- DATA FOR THE TASK -

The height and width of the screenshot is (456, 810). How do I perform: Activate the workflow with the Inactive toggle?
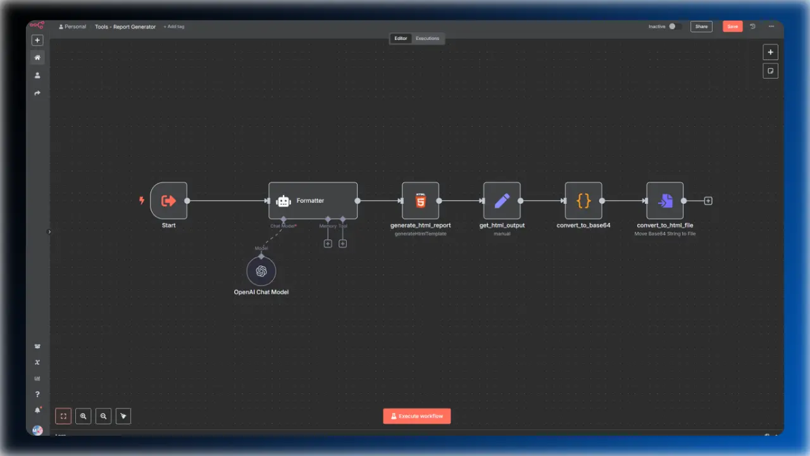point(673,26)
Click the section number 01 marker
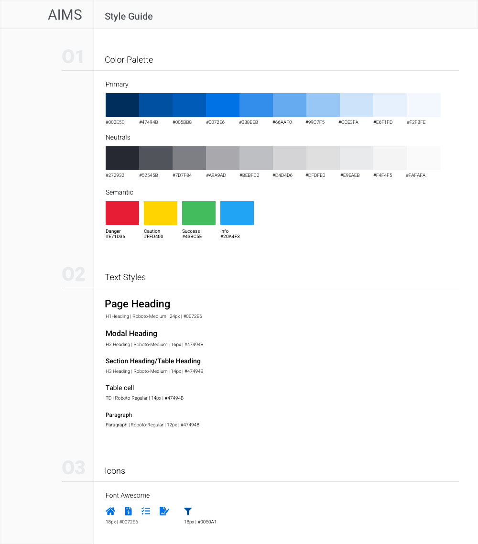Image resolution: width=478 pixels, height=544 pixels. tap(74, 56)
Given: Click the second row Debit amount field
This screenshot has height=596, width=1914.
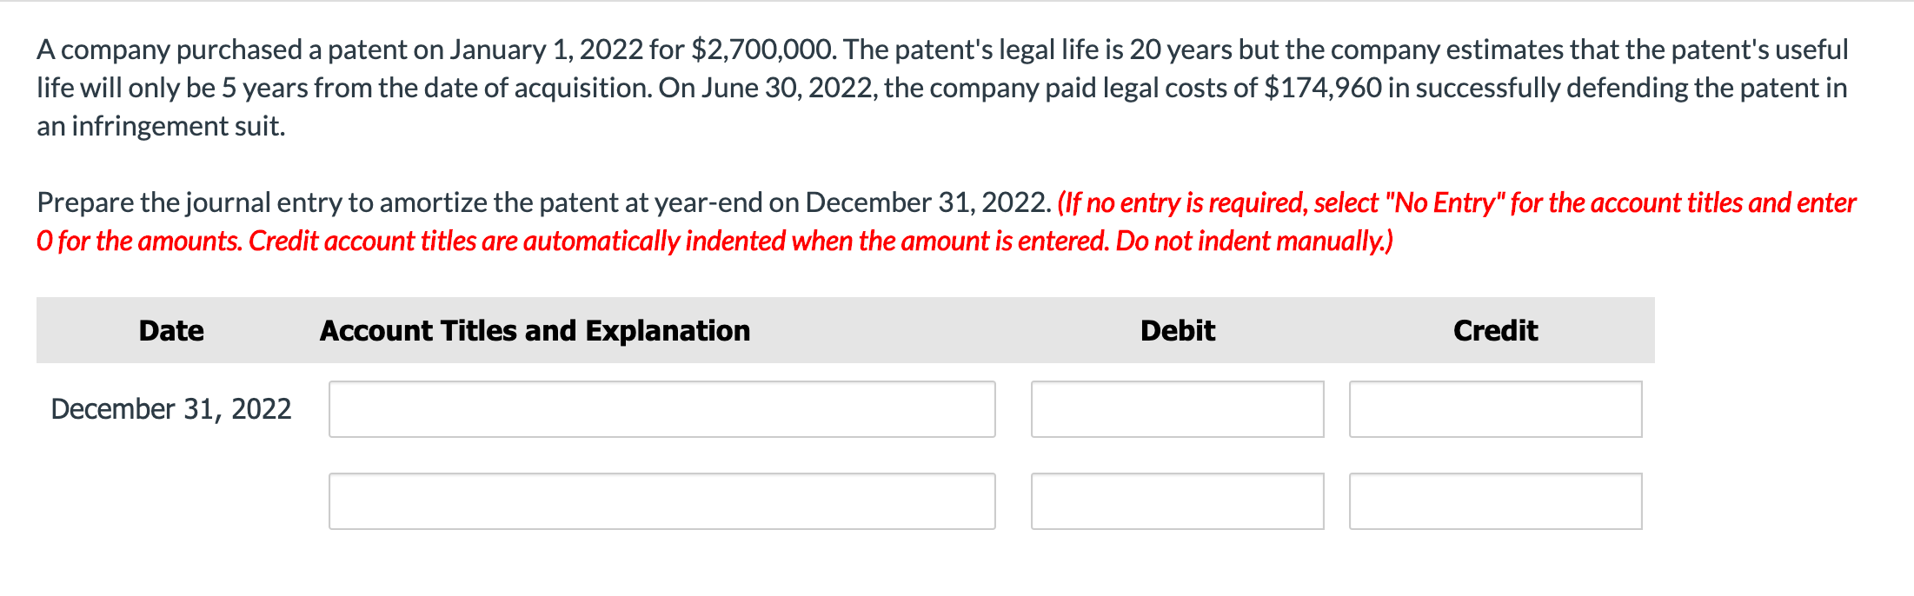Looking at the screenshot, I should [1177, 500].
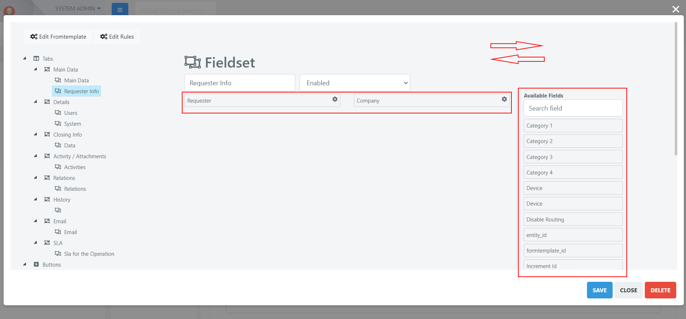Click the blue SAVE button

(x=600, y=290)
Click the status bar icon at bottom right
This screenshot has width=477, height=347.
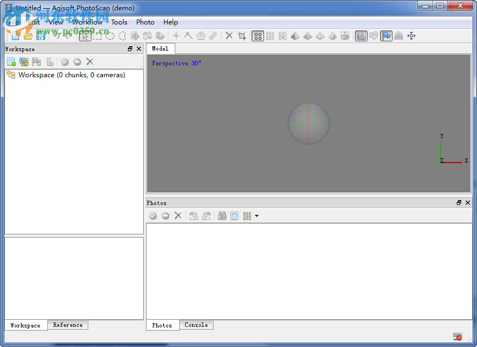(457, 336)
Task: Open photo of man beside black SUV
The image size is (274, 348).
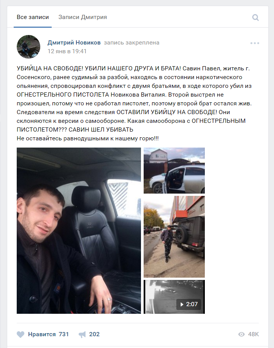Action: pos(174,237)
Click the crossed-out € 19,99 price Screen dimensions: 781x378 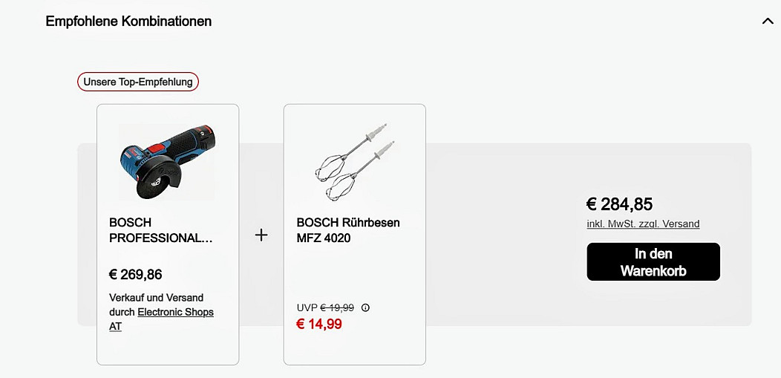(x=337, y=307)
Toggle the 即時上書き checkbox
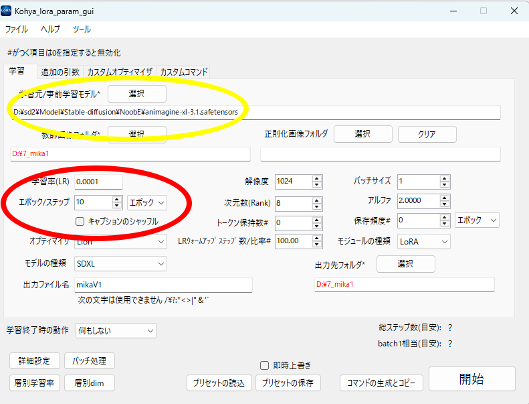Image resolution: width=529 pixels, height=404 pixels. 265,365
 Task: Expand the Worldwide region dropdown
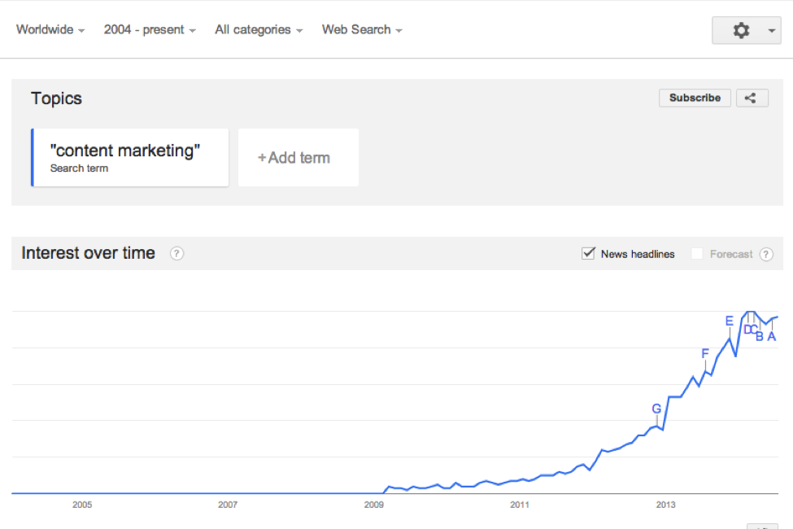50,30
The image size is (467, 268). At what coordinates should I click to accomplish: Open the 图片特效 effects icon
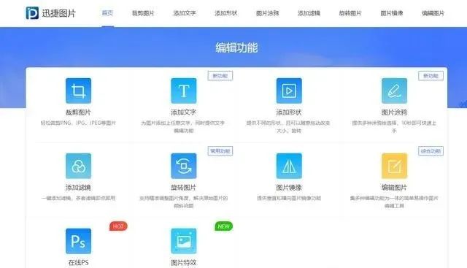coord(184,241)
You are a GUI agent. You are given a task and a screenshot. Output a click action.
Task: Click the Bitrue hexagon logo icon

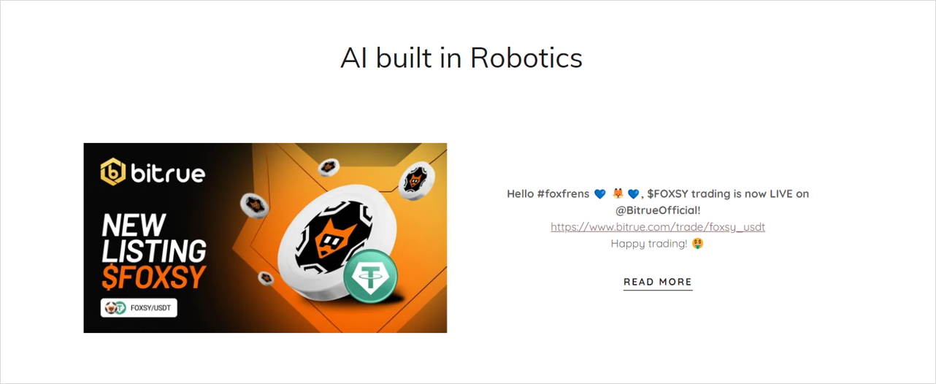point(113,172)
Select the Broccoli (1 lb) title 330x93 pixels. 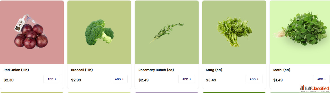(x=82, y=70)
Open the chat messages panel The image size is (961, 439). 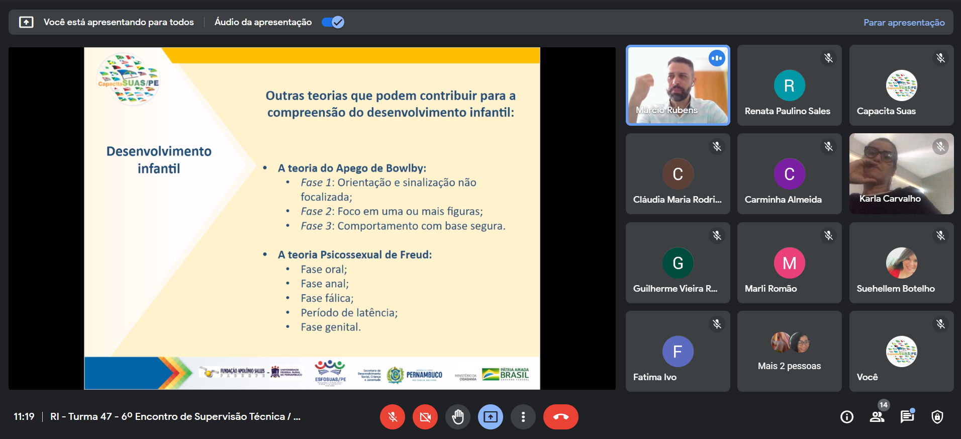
* * *
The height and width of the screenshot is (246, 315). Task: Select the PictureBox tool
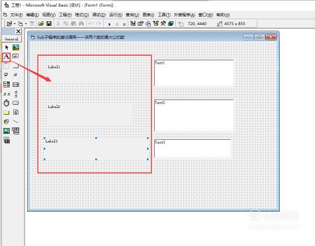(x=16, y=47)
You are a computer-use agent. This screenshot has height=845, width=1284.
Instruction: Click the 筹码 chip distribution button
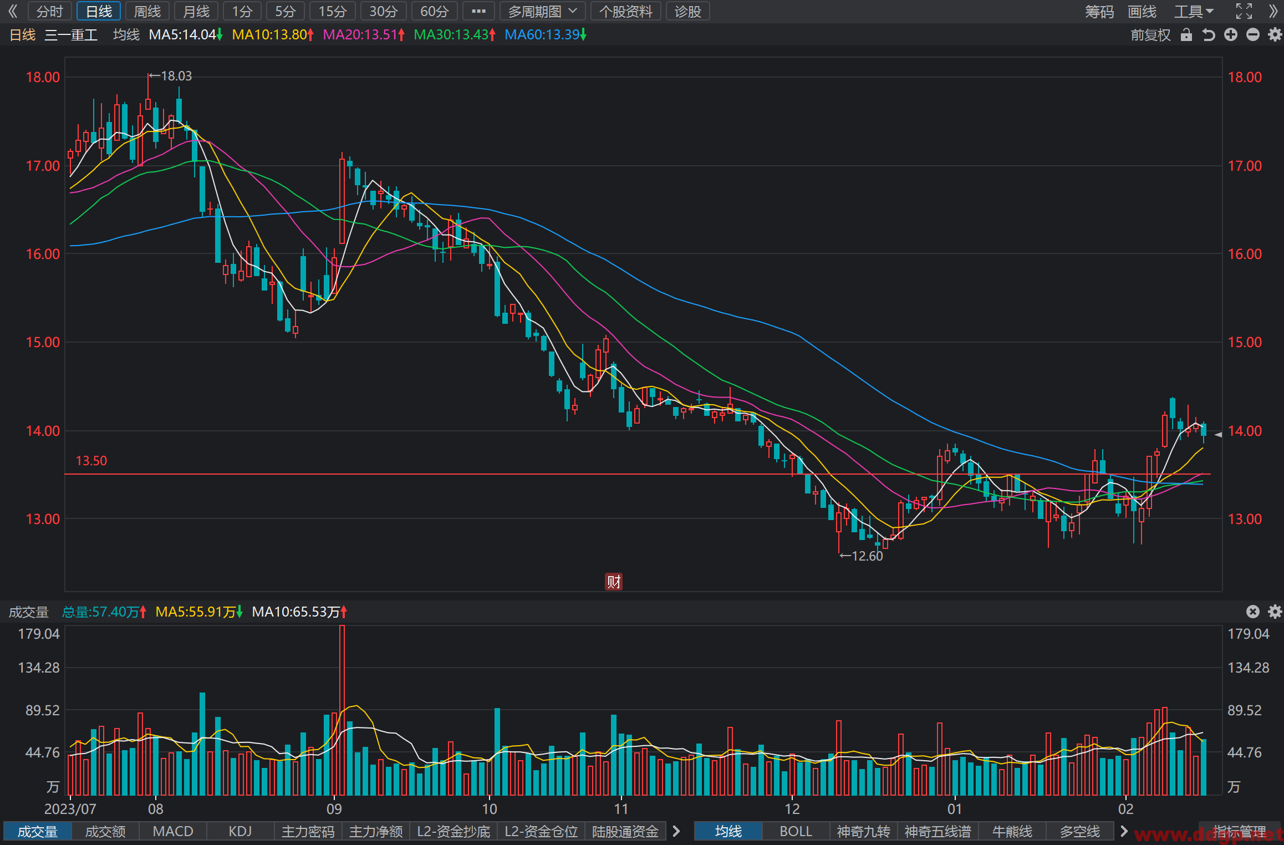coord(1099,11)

- THE PROBLEM -
From the entries above, copy every line that holds the word "agent".

- RESULT OF THIS TASK -
You are a GUI agent. You are given a task and a screenshot. Output a click action.
You are a computer-use agent. This screenshot has height=845, width=1284.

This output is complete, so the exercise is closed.